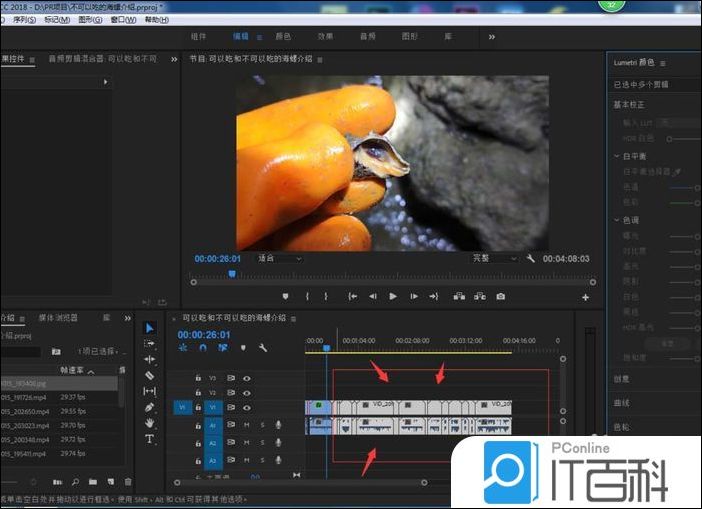The width and height of the screenshot is (702, 509).
Task: Select the Pen tool
Action: [150, 407]

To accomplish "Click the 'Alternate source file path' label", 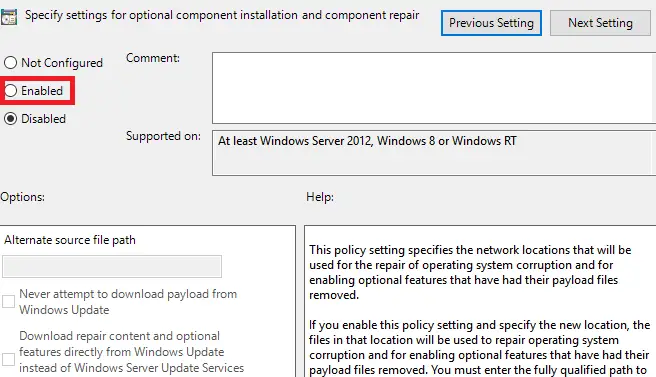I will (70, 240).
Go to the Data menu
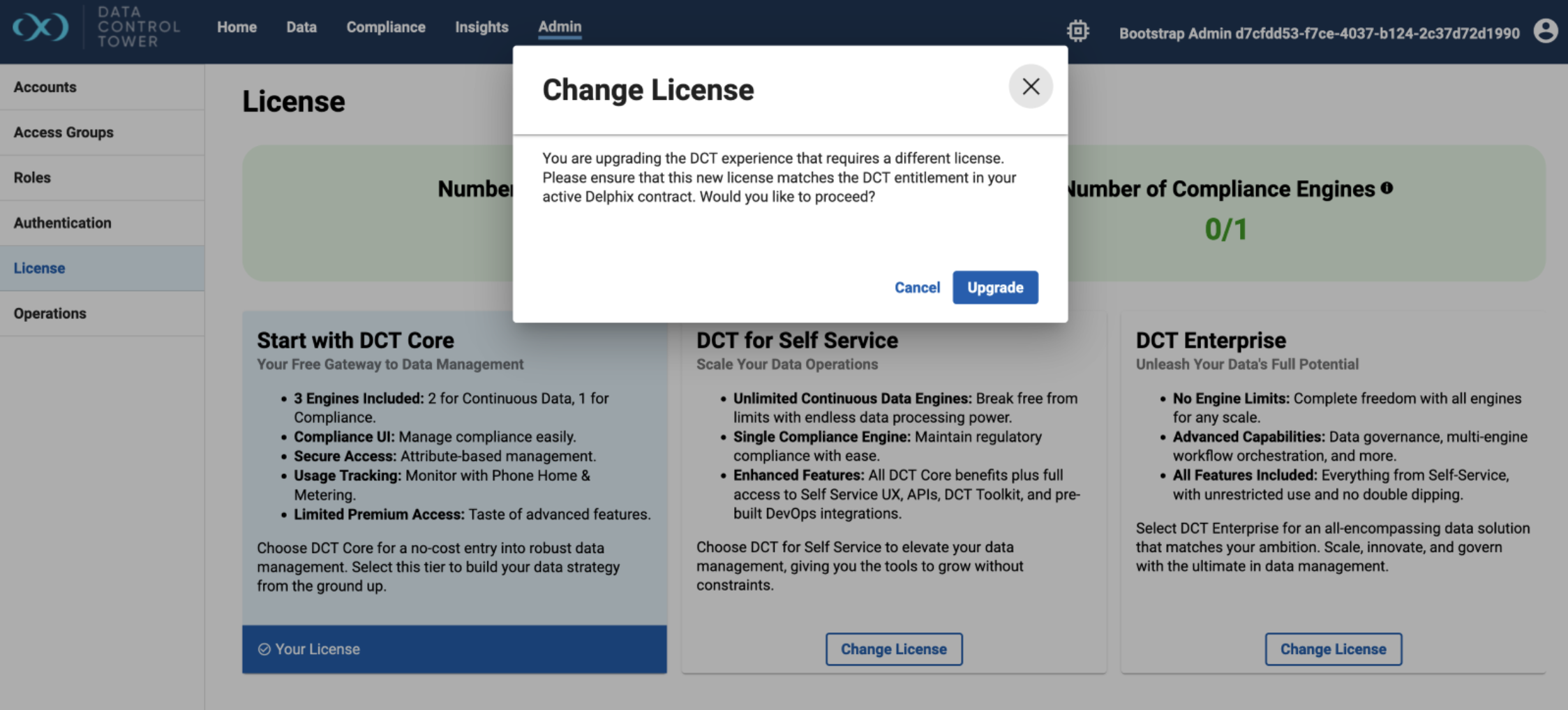Image resolution: width=1568 pixels, height=710 pixels. click(x=301, y=27)
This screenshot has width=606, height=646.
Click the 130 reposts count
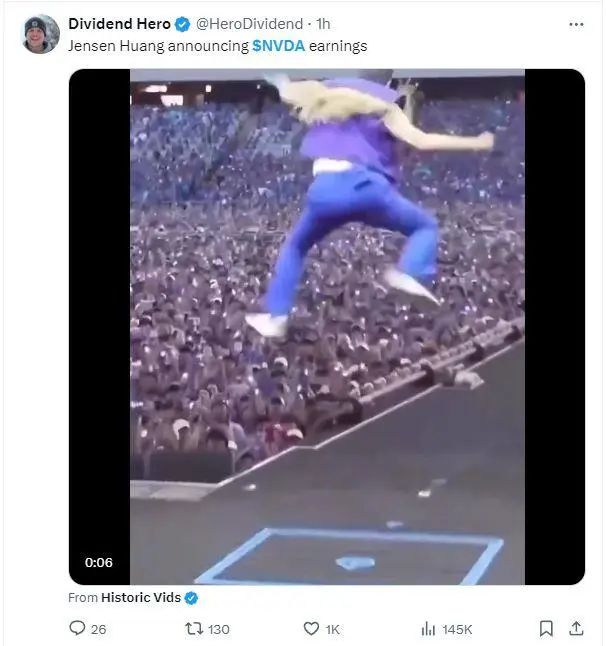coord(218,629)
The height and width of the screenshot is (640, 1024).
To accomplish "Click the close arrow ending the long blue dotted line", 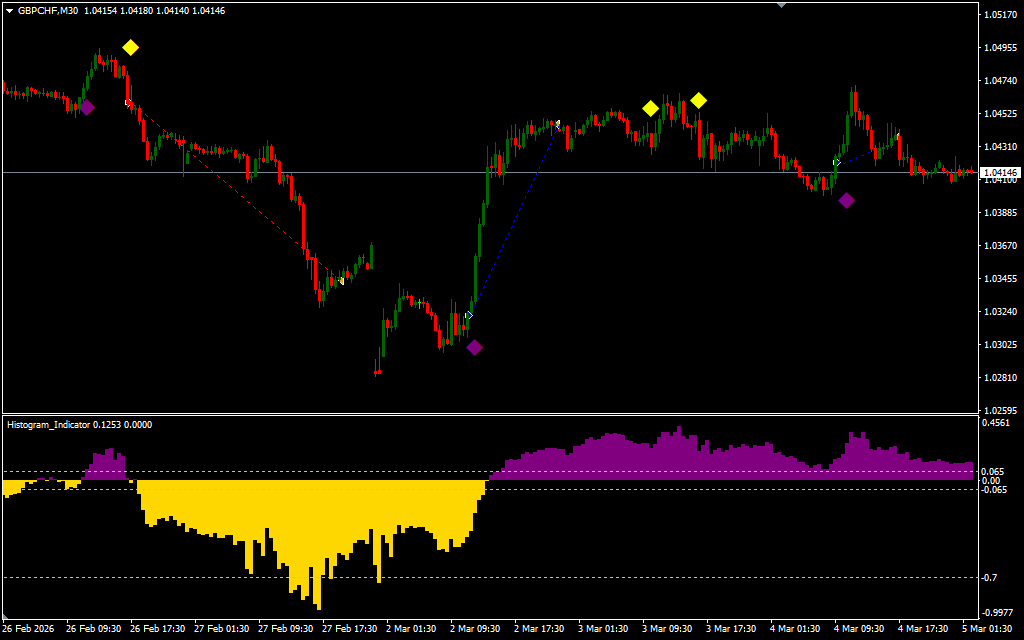I will click(557, 124).
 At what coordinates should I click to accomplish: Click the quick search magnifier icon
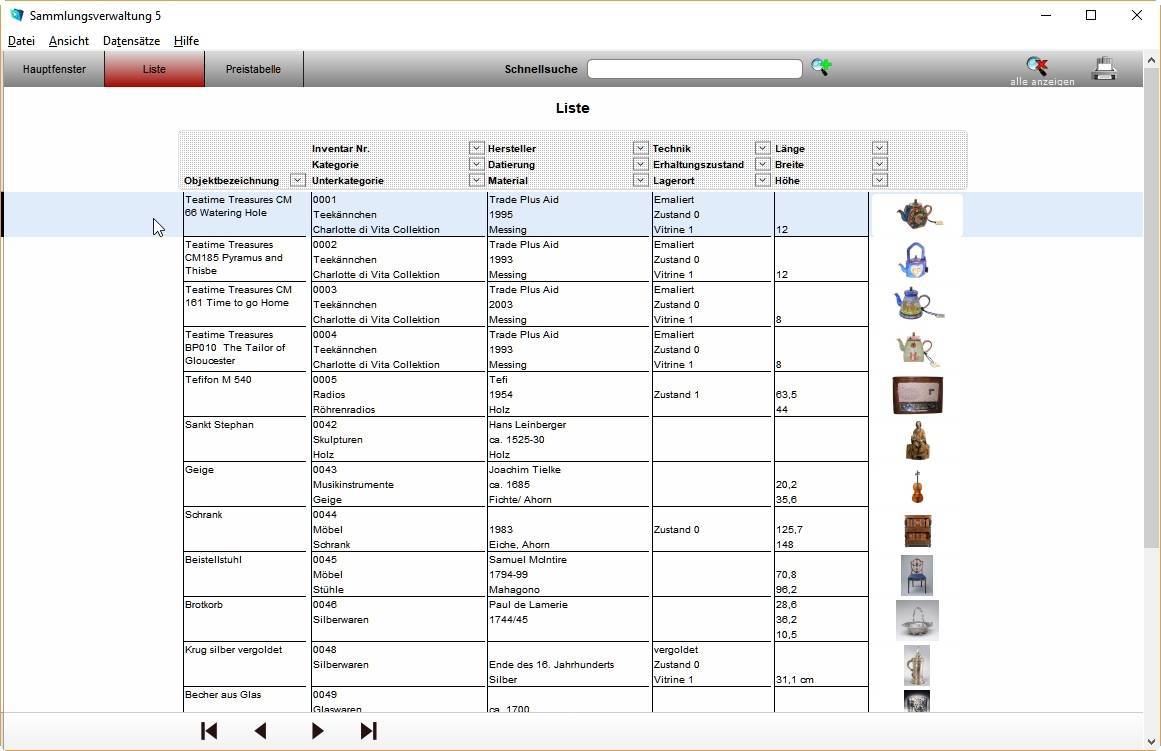click(821, 68)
----------
*EXERCISE DIRECTIONS*. The copy must start at the line containing "At what coordinates" and end at the last line of the records, matching each line exactly and holding no pictures.

*SOLUTION TO THIS EXERCISE*.
 At what coordinates should I click to accomplish: Click the quick search magnifier icon
click(821, 68)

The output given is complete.